Okay, if you don’t see anything obviously wrong with this approach, I’ll try it out.
I don’t see anything obviously wrong with that approach, seems like it could work if you can get it to save state, or in essence pause, and then keep running after you get more inputs. I haven’t tried to do that before, but would be happy to work alongside if you try it out.
One thing that comes to mind with unconventional uses, which I think you know well, is to make sure update the ModelInstance not the ModelDef to make sure you don’t rebuild an slow things down.
Thanks for being a sounding board on this! I’ll let you know how it goes.
One thing you can help me with: What’s the right way to set some values in one of the MimiFAIR parameters? MimiFAIR has a co2_cycle component with an E_co2 parameter (just indexed by time). Before, I could just connect that to one of my components. Now, it will be an unconnected parameter filled in with FAIR’s normal initialization data, and I will want to replace data in the matrix as I go. If I have a ModelInstance, how do I set-- say-- E_co2 for the year 2000?

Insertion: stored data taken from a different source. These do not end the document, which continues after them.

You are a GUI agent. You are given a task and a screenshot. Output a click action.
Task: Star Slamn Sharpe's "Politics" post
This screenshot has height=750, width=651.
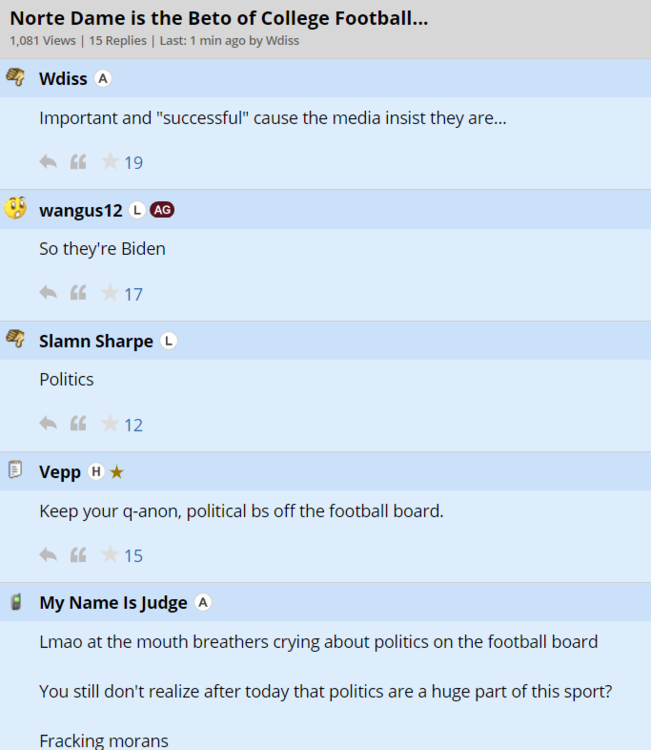(x=110, y=424)
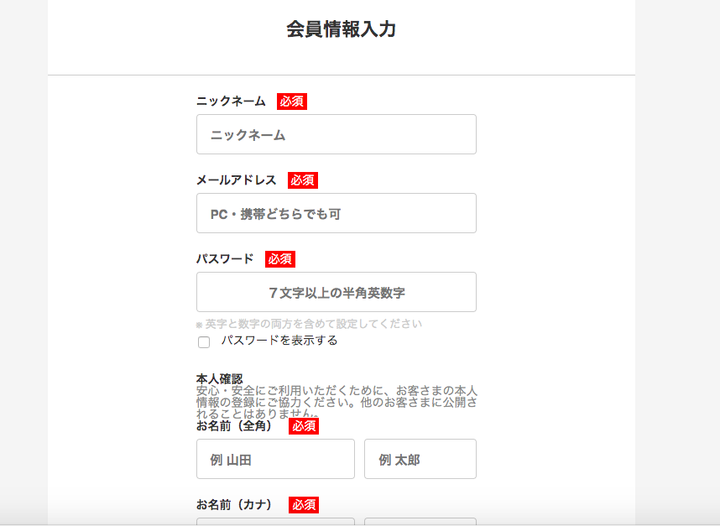
Task: Click the ニックネーム field label
Action: (x=231, y=101)
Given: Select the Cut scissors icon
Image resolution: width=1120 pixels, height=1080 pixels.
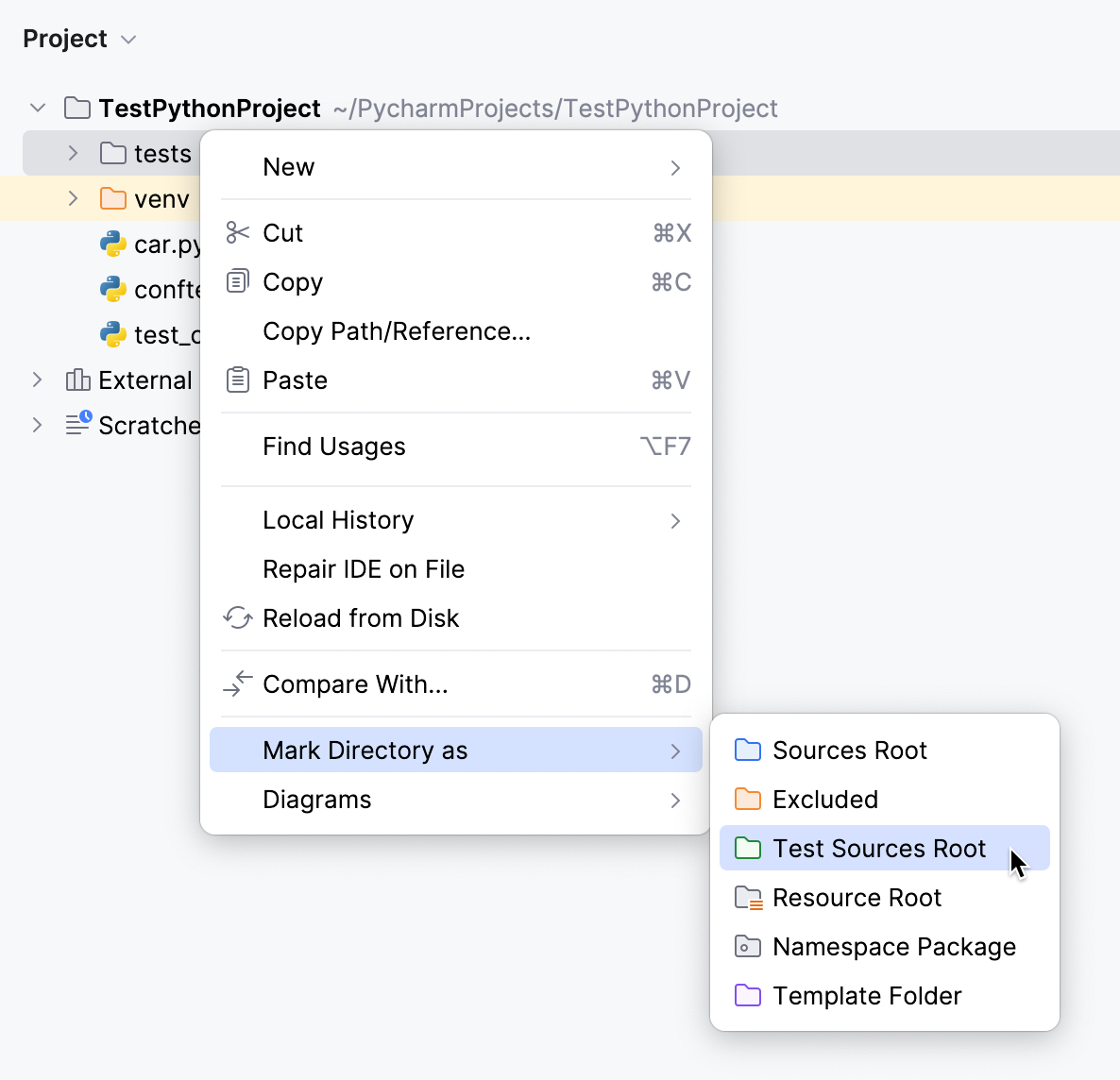Looking at the screenshot, I should pos(237,232).
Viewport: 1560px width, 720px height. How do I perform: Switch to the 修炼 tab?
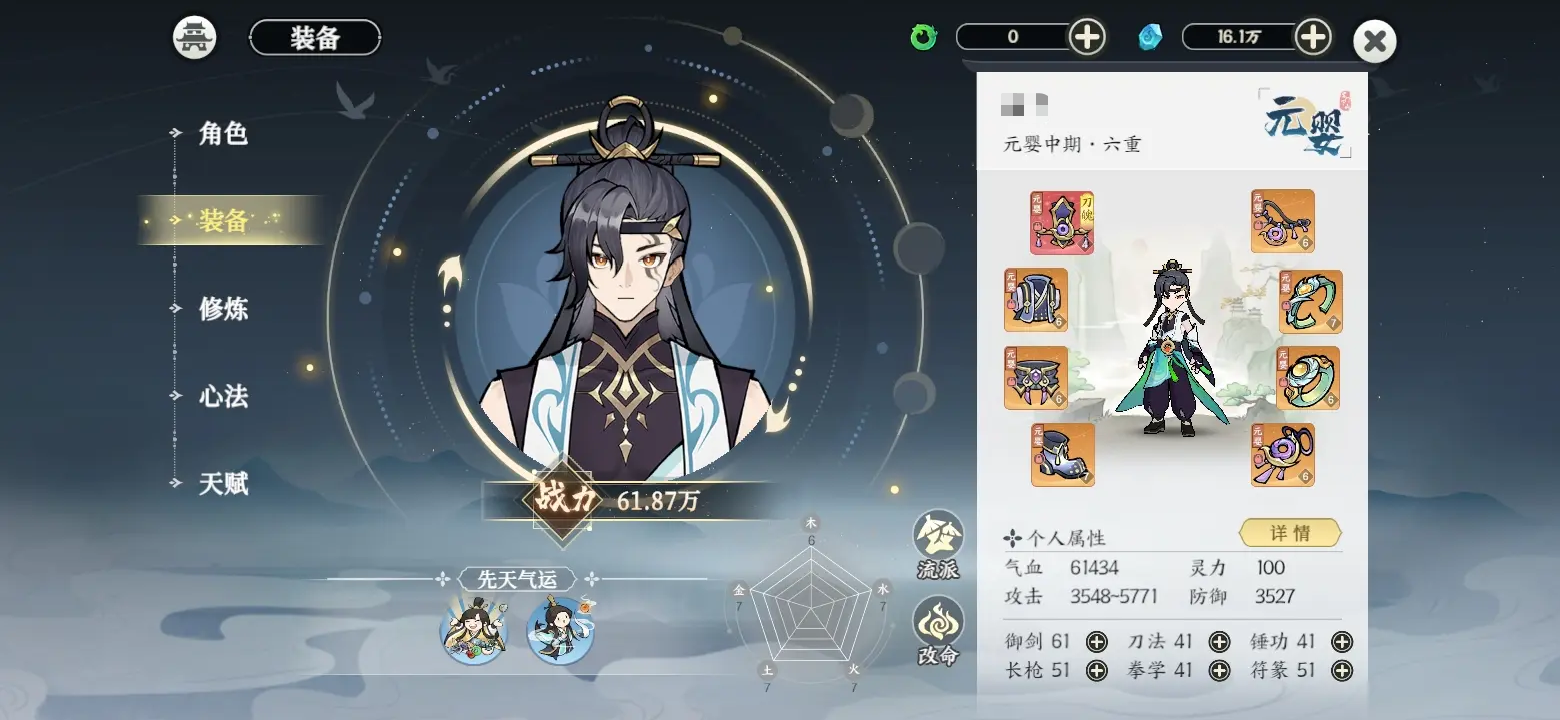click(x=222, y=309)
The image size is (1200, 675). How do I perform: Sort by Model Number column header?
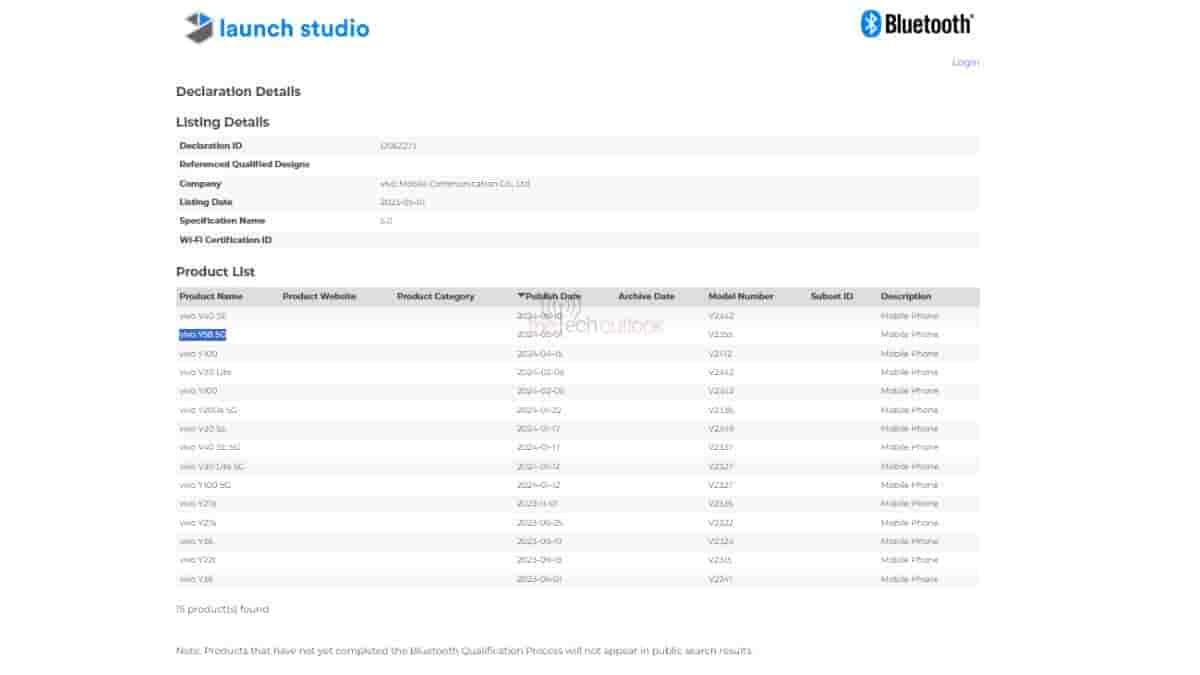click(x=741, y=297)
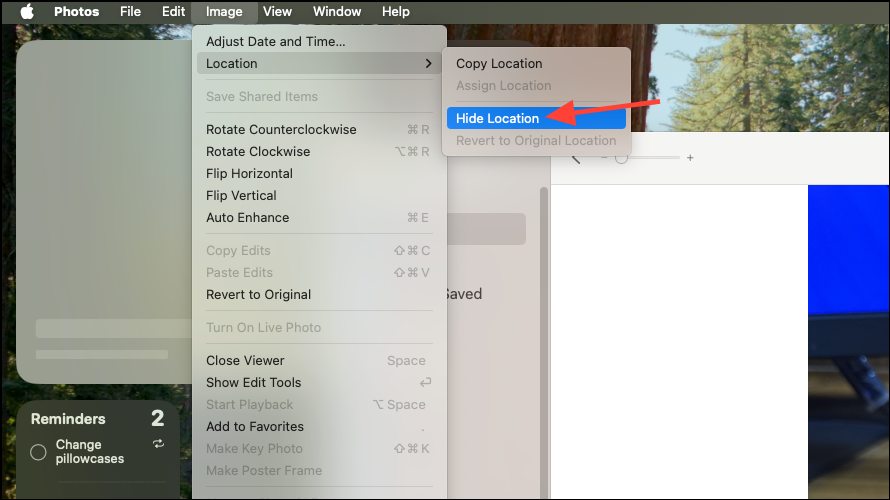
Task: Click the back chevron in the viewer toolbar
Action: click(x=575, y=158)
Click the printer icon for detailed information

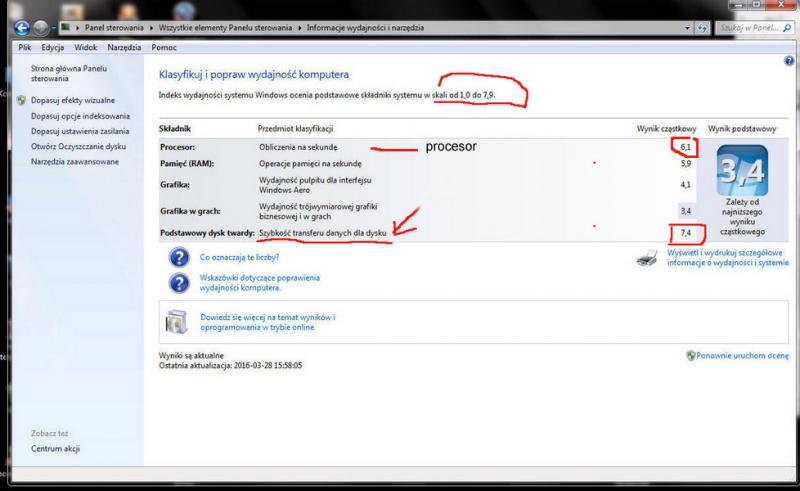(x=647, y=261)
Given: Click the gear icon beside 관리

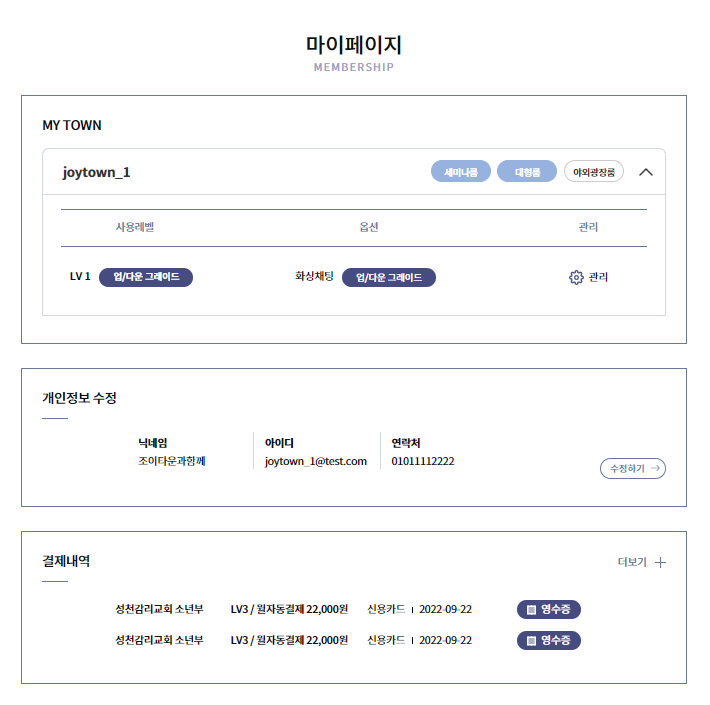Looking at the screenshot, I should tap(576, 277).
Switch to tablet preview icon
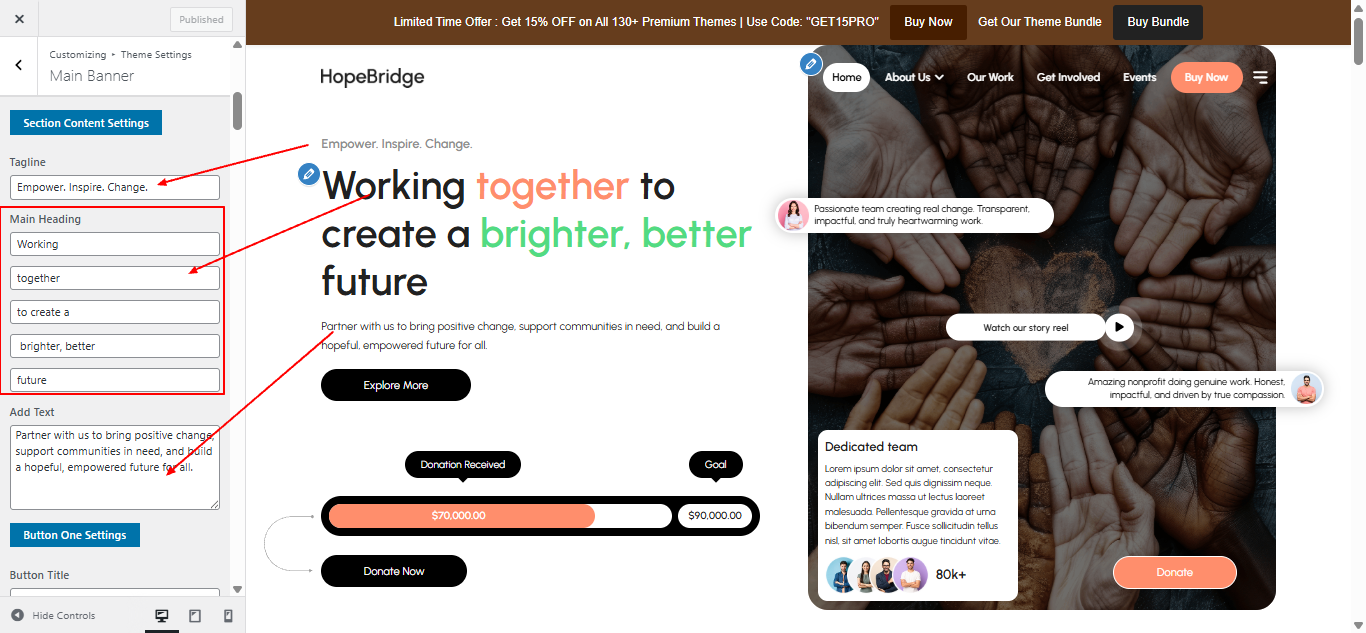Image resolution: width=1366 pixels, height=633 pixels. pos(195,616)
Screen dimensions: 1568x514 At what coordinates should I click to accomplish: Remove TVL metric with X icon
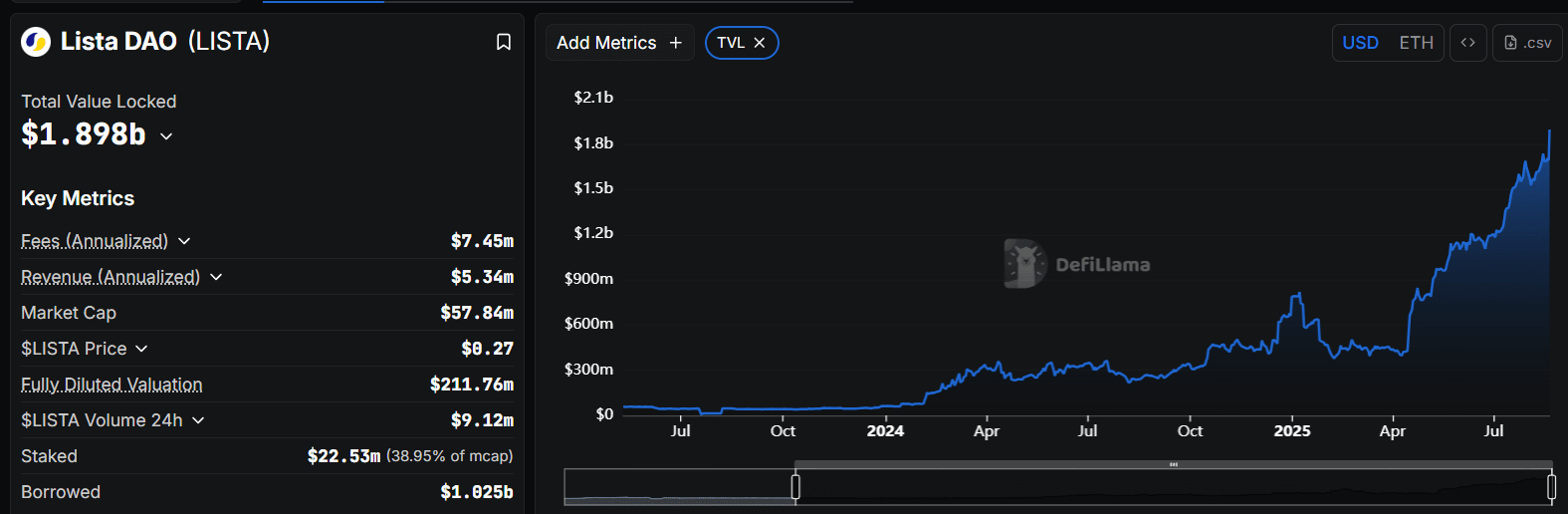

Ah good question, so maybe what you would want to do there would be to grab default MimiFaIR with any of the default RCP scenarios, which as you said will then initialize on its own. You could make a copy of the matrix of data it gets with something like
fair_co2 = m_fair[:co2_cycle, :E_co2]
and then in the timestep fill in the appropriate slice of fair_co2 and use update_param! on the model instance? To be safe you could also do that at the beginning and update all of the post 2020 values to NaN so you’ll get a sign if you access them? I’ve done that before, I did it with missing but for some reason it really slowed performance so I stuck with NaN.
Does that make some sense? Since update_param! is strict about the size of the data you pass it this would avoid it whining that you aren’t passing the correct size.